Consent Form - Office Policy and HIPAA Information*

Thank you for choosing our practice for your medical health needs. Our goal is to provide quality care to all our patients with affordable fees. We are dedicated to making healthcare less stressful and more valuable by clarifying financial responsibilities in advance. It is our office policy to check all benefits (based on the service you are coming in for and is not a guarantee of payment), one to two days prior to any service within our office. If the service is subject to any type of copayment, co-insurance or deductible; we do collect this amount at the time of your service. Our policy as well is to bill your insurance carrier as a courtesy to you. Therefore, it is your responsibility to make sure we have current insurance information for you and your family. Ultimately any remaining balance not covered by your insurance is your responsibility, unless your insurance is part of Ohio Medicaid insurance plans. Payment may be made by Cash, Checks, Credit Cards or Health Savings Account Cards. There is a return check fee of $40.00 for all checks returned to us by the bank for insufficient funds. As of September 1, 2019, we will be billing for all “No Show” appointments. You will be expected to call at least 24 hours in advance to cancel your appointment or as a last resort you may call the same day as your appointment in order to avoid the charged fee. The fee for this is $50.00 and will be your responsibility and not your insurance carrier.

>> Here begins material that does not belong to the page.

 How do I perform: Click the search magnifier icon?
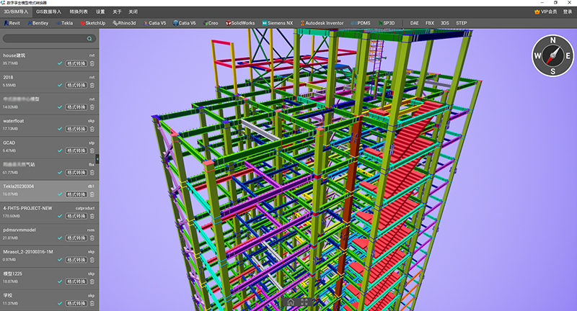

This notice of Privacy Practice describes how we as health care providers may use and disclose your protected information to carry out treatment, payment and health care operations and for other purposes that are permitted or required by law. Protected Health Information (PHI) is information about you, including demographic information. That may identify you and that relates to your past, present and future physical or mental health or condition and related to health care services. The Department of Health and Human Services has established a “Privacy Policy” to help insurance that personal health care information is protected for privacy. The Privacy Rule was also created in order to provide a standard for certain health care providers to obtain their patients’ consent for uses and disclosures of health information about the patient to carry out treatment, payment or health care operations. As our patient, we want you to know that we respect the privacy of your personal medical records and will do all we can to assure and protect that privacy. When it is appropriate and necessary, we provide the minimum necessary information to only those we feel are in need of your health care information and information about treatment, payment or health care operations, in order to provide health care that is in your best interest. We also want you to know that we support your full access to your personal medical records. We may have direct treatment relationships with you (such as laboratories that only interact with physicians and not patients) and may have to disclose personal health information for purposes of treatment, payment or health care operations. These entities are most often not required to obtain patient consent. You may refuse to consent to the use or disclosure of your personal health information, but this must be in writing. Under this law, we have the right to refuse to treat you should you choose to refuse to disclose your Personal Health Information (PHI). If you choose to give consent to this document, at some future time you may request to refuse all or part of your PHI. You may not revoke actions that have already been taken which replied on this or previously signed consent. If you have any objections to this form, please ask to speak with our Office Manager or Physician.